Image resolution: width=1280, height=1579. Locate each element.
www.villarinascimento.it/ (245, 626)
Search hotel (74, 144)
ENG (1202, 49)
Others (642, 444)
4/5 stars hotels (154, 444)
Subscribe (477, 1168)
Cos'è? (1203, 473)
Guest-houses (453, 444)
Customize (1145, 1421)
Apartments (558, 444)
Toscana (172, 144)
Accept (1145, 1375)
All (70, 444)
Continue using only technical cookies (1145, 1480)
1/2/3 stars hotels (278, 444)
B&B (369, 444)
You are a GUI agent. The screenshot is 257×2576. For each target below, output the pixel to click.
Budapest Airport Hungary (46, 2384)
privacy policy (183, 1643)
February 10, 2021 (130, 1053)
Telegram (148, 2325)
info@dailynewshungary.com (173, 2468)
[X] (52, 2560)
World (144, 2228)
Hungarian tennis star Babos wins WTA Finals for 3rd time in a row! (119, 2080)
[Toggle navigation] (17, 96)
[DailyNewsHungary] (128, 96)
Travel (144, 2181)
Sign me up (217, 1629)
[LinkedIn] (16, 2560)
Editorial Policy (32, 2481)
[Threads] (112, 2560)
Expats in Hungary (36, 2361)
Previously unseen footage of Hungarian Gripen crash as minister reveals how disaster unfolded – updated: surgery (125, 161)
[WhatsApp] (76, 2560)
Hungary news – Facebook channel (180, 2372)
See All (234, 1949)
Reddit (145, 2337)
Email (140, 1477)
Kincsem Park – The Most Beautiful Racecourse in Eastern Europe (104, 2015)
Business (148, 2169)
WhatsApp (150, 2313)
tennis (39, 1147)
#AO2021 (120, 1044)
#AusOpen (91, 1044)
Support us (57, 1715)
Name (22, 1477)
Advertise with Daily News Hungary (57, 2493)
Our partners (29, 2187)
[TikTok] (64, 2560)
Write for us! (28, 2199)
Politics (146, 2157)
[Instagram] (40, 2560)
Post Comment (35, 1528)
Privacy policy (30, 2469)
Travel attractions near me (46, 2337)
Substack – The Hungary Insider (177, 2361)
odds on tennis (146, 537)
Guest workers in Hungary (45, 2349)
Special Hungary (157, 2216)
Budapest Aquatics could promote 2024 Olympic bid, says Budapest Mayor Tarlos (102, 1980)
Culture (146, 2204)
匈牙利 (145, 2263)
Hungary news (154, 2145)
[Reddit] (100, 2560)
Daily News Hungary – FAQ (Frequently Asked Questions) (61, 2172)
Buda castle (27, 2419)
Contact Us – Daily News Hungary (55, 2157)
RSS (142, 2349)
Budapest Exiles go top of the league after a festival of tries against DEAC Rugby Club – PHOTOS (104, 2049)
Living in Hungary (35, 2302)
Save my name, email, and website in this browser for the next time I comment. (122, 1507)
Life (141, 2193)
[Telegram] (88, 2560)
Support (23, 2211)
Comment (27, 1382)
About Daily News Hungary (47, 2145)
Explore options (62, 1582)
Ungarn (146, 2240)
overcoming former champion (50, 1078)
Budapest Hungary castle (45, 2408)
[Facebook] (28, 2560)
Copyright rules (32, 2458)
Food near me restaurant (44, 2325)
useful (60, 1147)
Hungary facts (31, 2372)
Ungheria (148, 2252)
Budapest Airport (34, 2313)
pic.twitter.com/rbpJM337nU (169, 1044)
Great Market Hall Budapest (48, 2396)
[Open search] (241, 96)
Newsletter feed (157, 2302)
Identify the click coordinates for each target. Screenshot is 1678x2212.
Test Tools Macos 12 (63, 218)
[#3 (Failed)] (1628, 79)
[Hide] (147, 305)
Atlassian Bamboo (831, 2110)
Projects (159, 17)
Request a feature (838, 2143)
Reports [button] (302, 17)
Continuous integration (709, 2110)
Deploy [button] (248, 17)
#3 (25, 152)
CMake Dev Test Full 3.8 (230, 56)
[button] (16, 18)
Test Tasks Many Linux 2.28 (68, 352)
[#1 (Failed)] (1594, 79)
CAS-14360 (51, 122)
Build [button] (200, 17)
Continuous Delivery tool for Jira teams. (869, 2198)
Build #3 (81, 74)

::::::::

* [WORK ITEM]: Gather up every line from the listing above in which the word "Hungarian" occurs.

* [SOLVED EXERCISE]:
Hungarian tennis star Babos wins WTA Finals for 3rd time in a row! (119, 2080)
Previously unseen footage of Hungarian Gripen crash as minister reveals how disaster unfolded – updated: surgery (125, 161)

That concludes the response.